Document section:
________

All good suggestions. I've personally had poor long term results with it, but you can definitely get sphagnum moss mail order. However, the Buss Bedding vendor used to sell both a sphagnum moss product and the shredded newspaper product and both worked well short term for me (a month or so). You do need to feed them if you're in it for the long haul. My favorite bedding is about 1/2 way composted leaves. You make a leaf pile in the fall, the next spring, you use that material and maybe add a bit of garden soil or finished compost if the leaves are too wet. For keeping worms a month or two, I like a 2/3 way full five gallon bucket or 2 with lids and vent holes in basement. Tilt buckets every few days to check on things and add fresh air, if too moist, add some shredded newspaper, paper towels, dryer soil. They will eat leaves up over time. I like 2 buckets so all my eggs aren't in one basket. 

If you do the wooden box in ground, it must be in shade and it must be 100% tight. They are escape artists. When I was a kid, one neighbor used two washtubs above ground with covers and another guy used a clawfoot bathtub that was about 1/2 full of compost and sunk about 1/2 way into the ground. I lived at a place with seriously clay soil. Dug a small 12 inch deep trench in shaded spot, filled with better soil and maybe 4 dozen "leftover" nightcrawlers - they stayed put for an extended period....I dug a dozen or so several times...


----------



## ohiotuber

jkiefer1362 said:


> Damp newspaper works best for me. Breaks down nicely
> 
> Sent from my SM-S908U using Ohio Game Fishing mobile app


I shred it, dampen & add a few ice cubes daily.

Mike


----------

________

Set problem: From the forum thread on worm bedding, reproduce word for word the passage starting at "## ohiotuber" and ending at "ice cubes daily.".

Provided material:

________

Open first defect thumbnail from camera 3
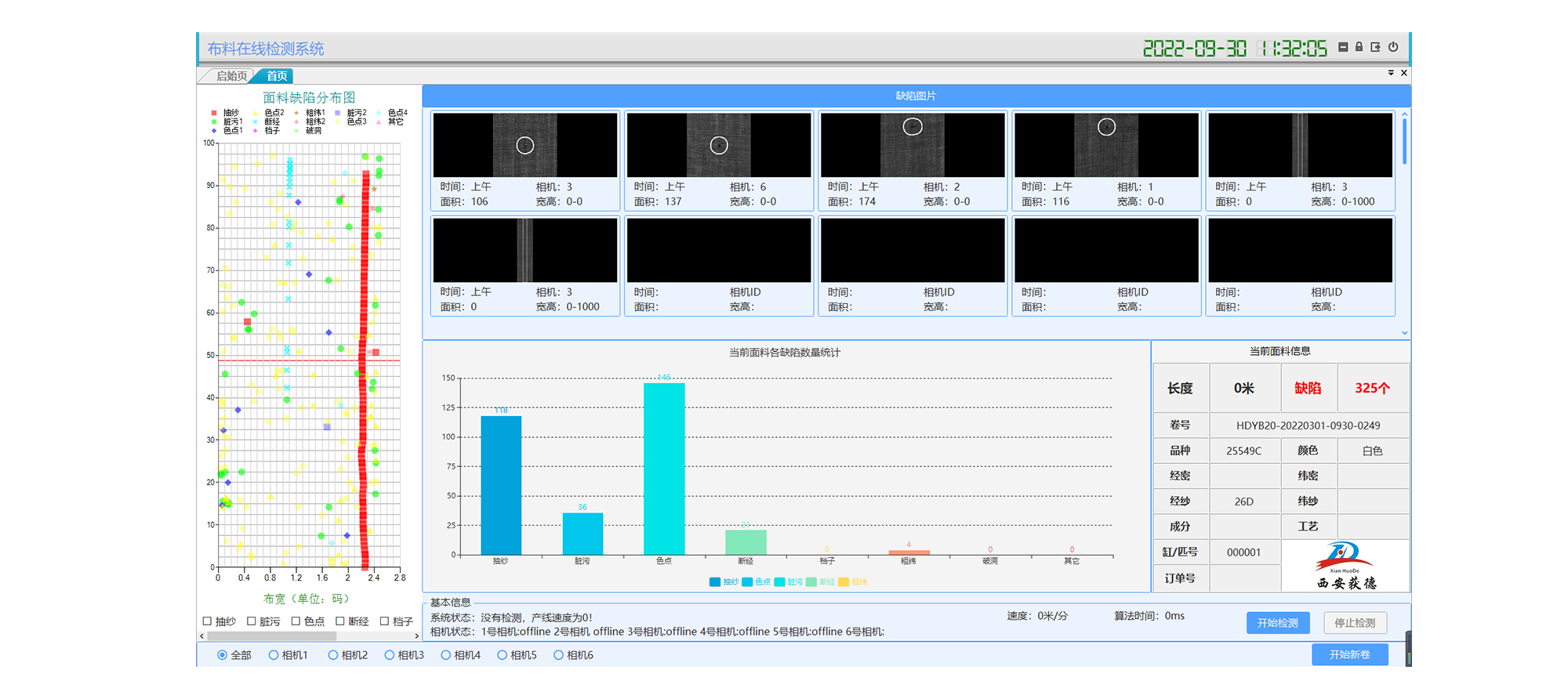The width and height of the screenshot is (1568, 699). pos(524,145)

________

Task response:
## ohiotuber

jkiefer1362 said:


> Damp newspaper works best for me. Breaks down nicely
> 
> Sent from my SM-S908U using Ohio Game Fishing mobile app


I shred it, dampen & add a few ice cubes daily.